Marcos attended college at
the University of the Philippines. His record of excellence went beyond the classroom. He
won honors in the University boxing, swimming and wrestling teams. He joined the
newly-formed ROTC and rose to the rank of cadet major. He won the first gold medal offered
by General MacArthur for proficiency in military science. His baritone oratory enlivened
the school debating team. He became the most bemedaled debater, winning the President
Quezon Medal and was awarded the University Presidents medal for obtaining the
highest scholastic average over the full course of his college work.
The demands on the
students time of leadership and sports took their toll. He lost his scholarship.
Ferdinand went home to the province to ask money for tuition from his grandmother.
At that time, his father lost
the Congressional seat twice to Julio Nalundasan. The new elections pitted them against
each other once more and Mariano Marcos lost. Three nights after the elections, Nalundasan
was killed by a sniper. The Marcoses were the main suspects.
A few days before the
Christmas of 1938, Marcos sat at his evening review classes. In a few months he was to
graduate and the honor of being awarded magna cum laude awaited him. Constabulary
soldiers broke into his room and arrested him on the charge of killing Nalundasan. The
coming trial was a national sensation. In the dark cell of the Laoag jail, Marcos mustered
enough courage and energy to study for his coming bar exams. Outside the jail, he
organized his own defense in the courts.
Defeated in the lower courts,
he appealed to the Supreme Court. Though technically still not a lawyer, he obtained
permission to argue his own defense. As he contradicted the testimony of the state
witness, newspaper headlines announced his topping the examinationswith the highest
marks ever achieved in the history of the Philippine bar. A short while later, the Supreme
Court acquitted him.
During World War II
Marcos was called to arms
three weeks before Pearl Harbor and spent the first days of the war as combat intelligence
officer of the 21st Infantry Division. He was among the last troops to cross
into Bataan.
There, the
Fil-American troops braced for a last stand against an invasion force of 85,000 men.

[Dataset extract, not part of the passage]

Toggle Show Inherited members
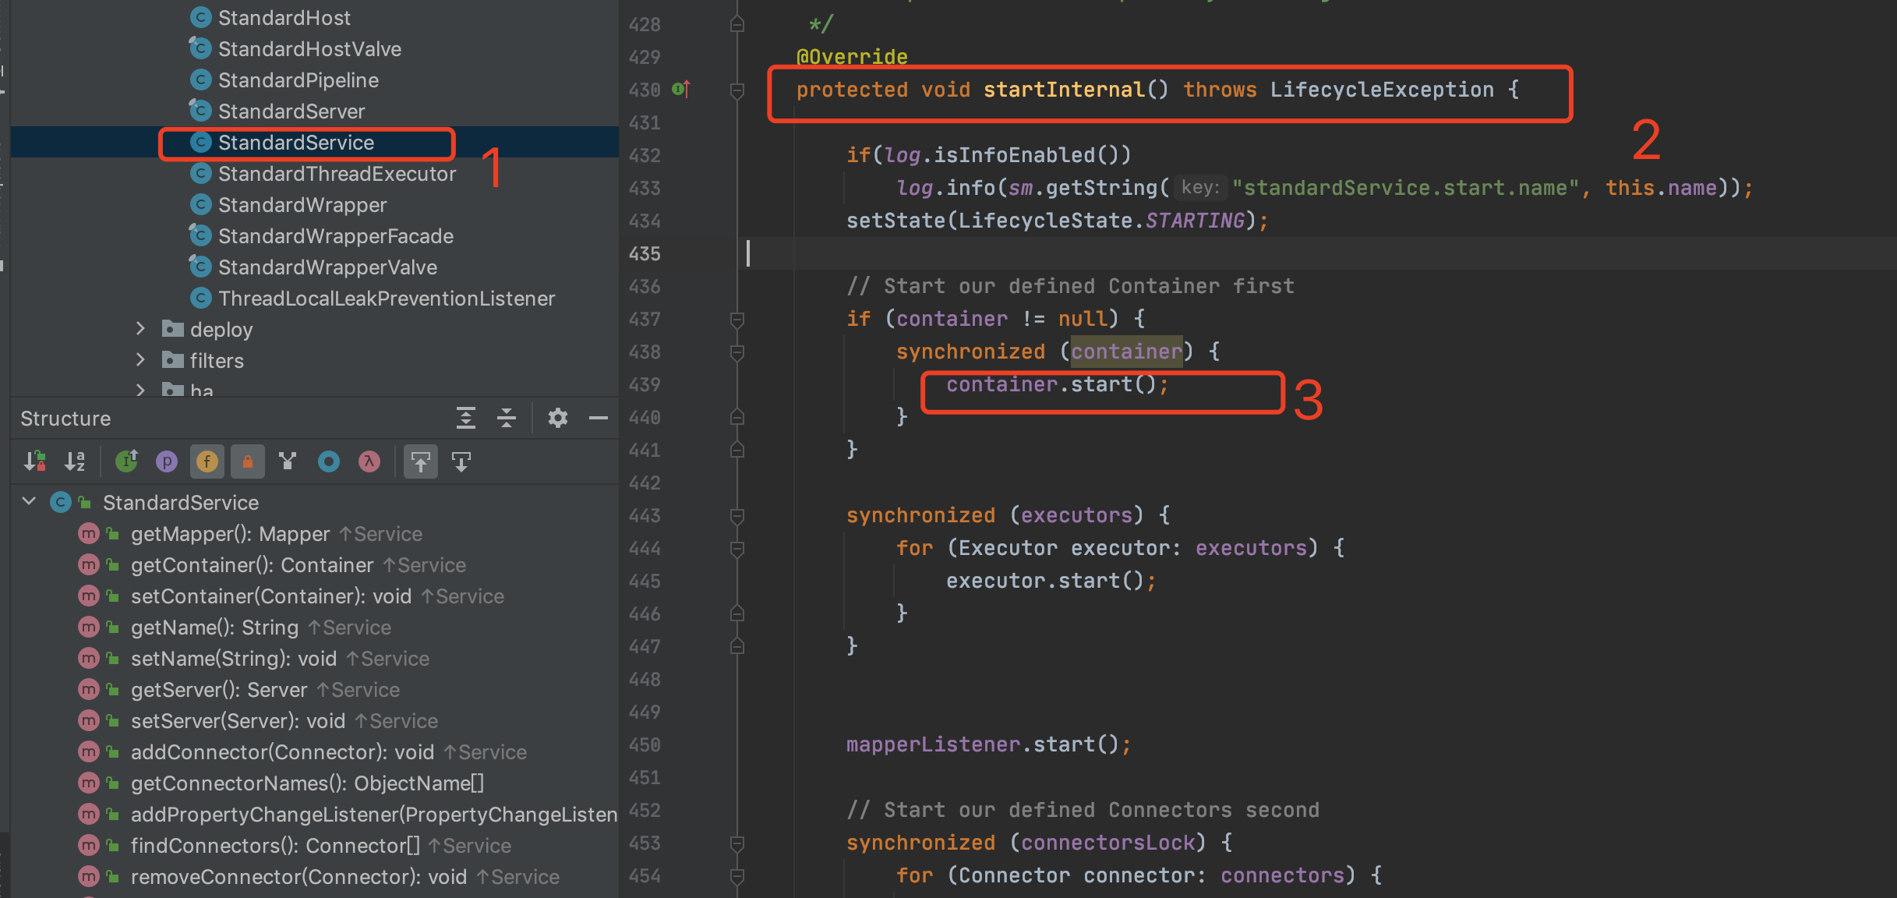Viewport: 1897px width, 898px height. [x=126, y=461]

Though all around them the last outposts of Western power in Southeast Asia were falling
one by one, the defenders of Bataan and the nearby island-fortress of Corregidor held on
through the summer of 1942, denying the Japanese easy access to the strategic South
Pacific, from where the massive Allied counterattack was eventually to come.

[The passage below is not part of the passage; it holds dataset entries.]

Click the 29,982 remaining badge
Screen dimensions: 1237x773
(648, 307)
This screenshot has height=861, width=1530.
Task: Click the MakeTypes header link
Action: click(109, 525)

In mid-January, Lieutenant
Macros, accompanied by three eighteen-year-old recruits, penetrated behind the Japanese
lines, killed more than 50 of the enemy and destroyed the deadly mortars that pinned down
General Mateo Capinpins 21st Division. He was later captured and tortured
yet escaped to rally elements of various divisions in a six-day running battle on the
banks of two Bataan rivers that threw the enemy back. For this he was promoted captain and
recommended for the Congressional Medal of Honor.
The last days of Bataan,
Captain Marcos spent guiding the American and Filipino officers chosen to lead guerrilla
resistance through the Japanese lines. Ironically captured when he himself tried to escape
the fallen fortress, he walked the Death March to the prison camp in Capas, Tarlac. He
spent four months there overcome with jaundice, dysentery and malaria. His spirit never
broke.
Released in early August
1942, he was soon imprisoned again, this time at Fort Santiago, the notorious Manila
prison chamber. He was tortured for eight days to tell where the guerrilla leaders he had
escorted through the Bataan lines had burrowed but he refused to say a word. Finally he
led his captors to an ambush in Mt. Banahaw and escaped to join the guerrillas.

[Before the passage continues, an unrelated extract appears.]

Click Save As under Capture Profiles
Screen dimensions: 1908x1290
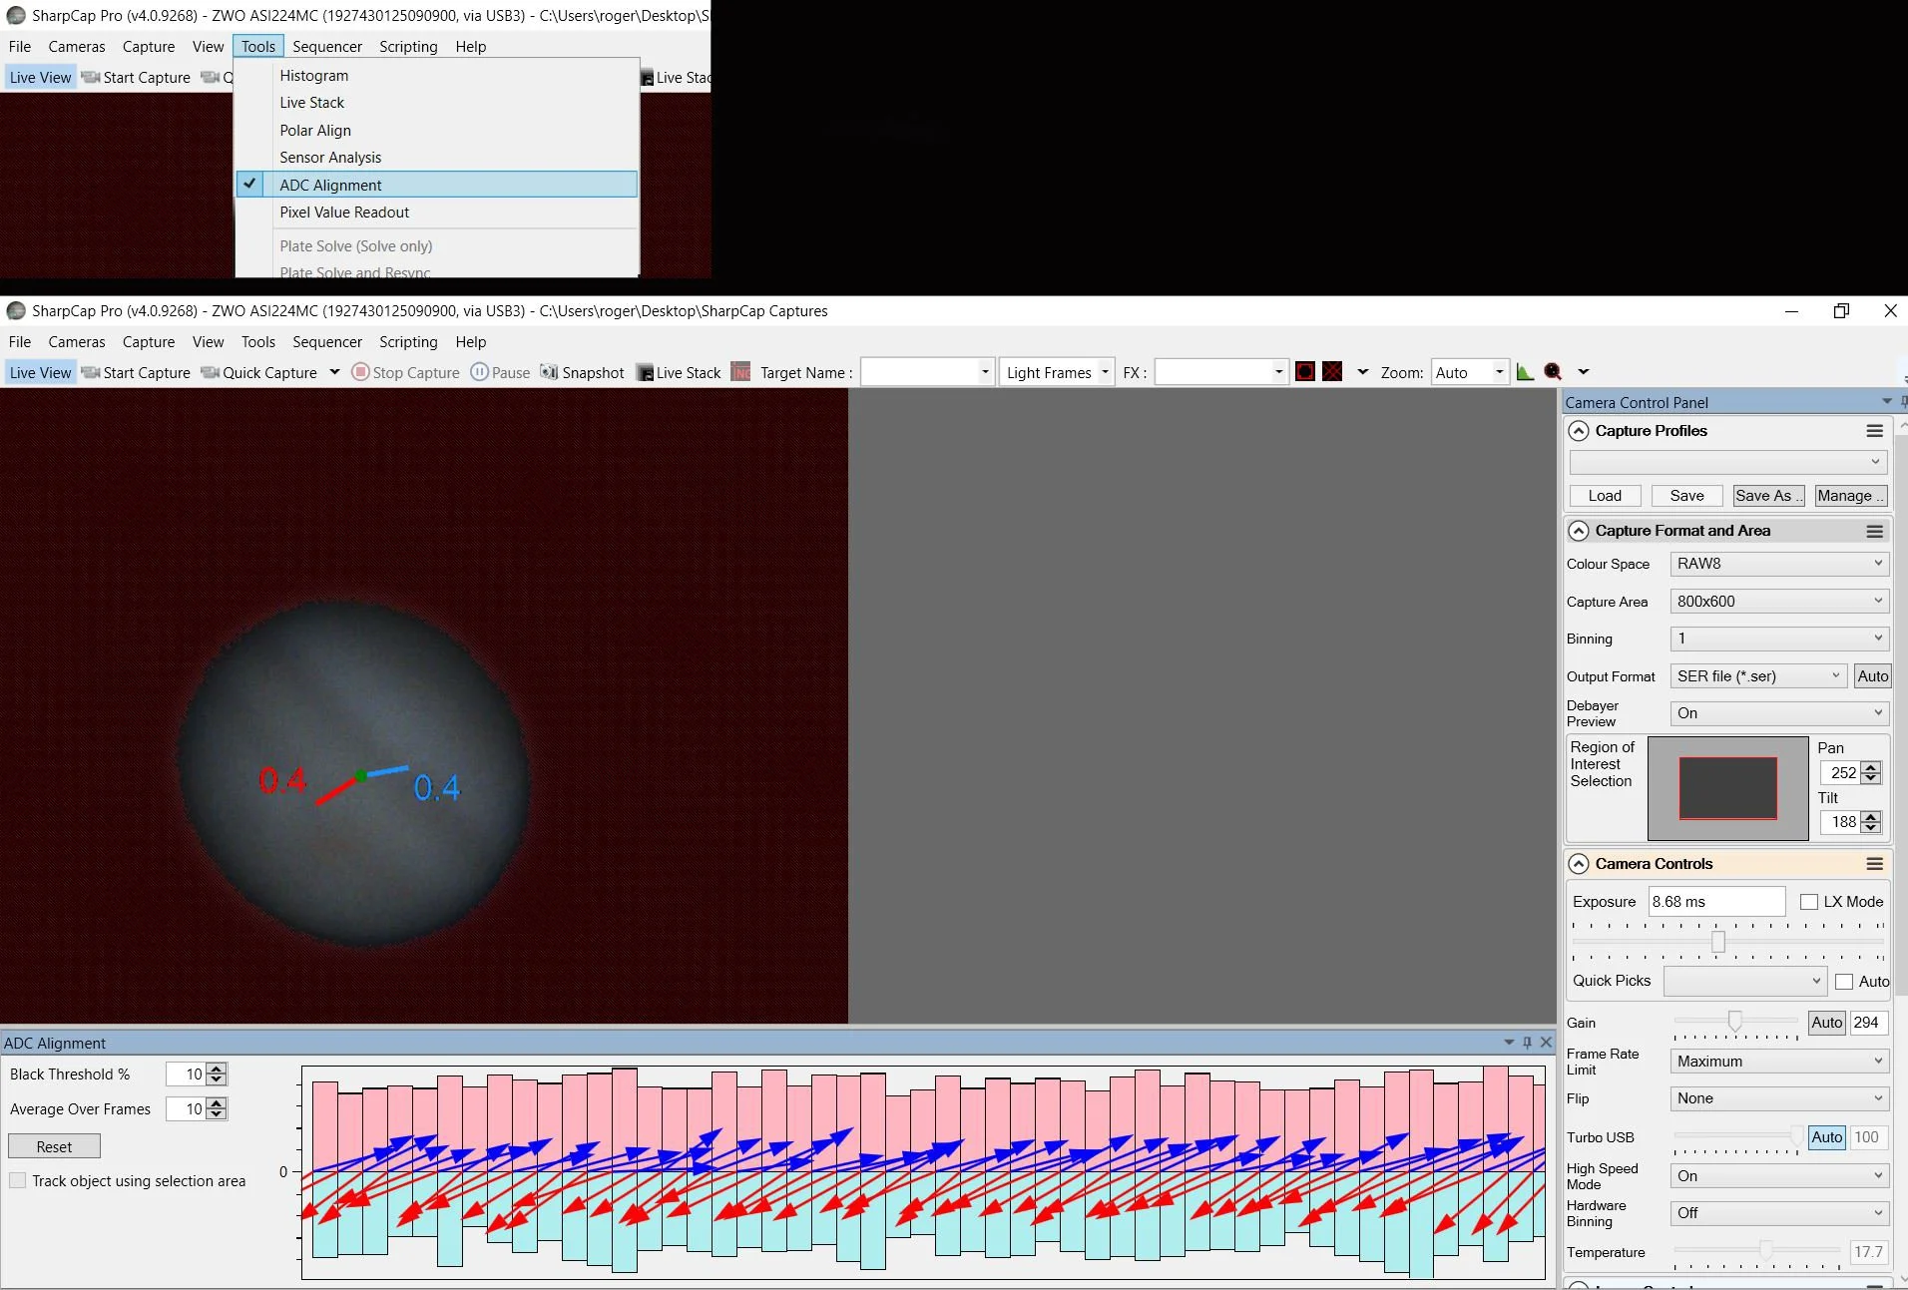(x=1767, y=495)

He spent the next two year
fighting in the hills, trying to unite the divided guerrilla bands into one disciplined
force against the Japanese. His name became renowned as on of the finest guerrilla leaders
of Luzon.
Though only 27, Marcos had
set records for courage and earned himself 28 medals at the end of the war. He spent the
last days of the war as civil affairs officer of Northern Luzon. He was in command of the
entire Ilocos region, which was to be his political base as freedom was restored to his
country, and the work of rebuilding began.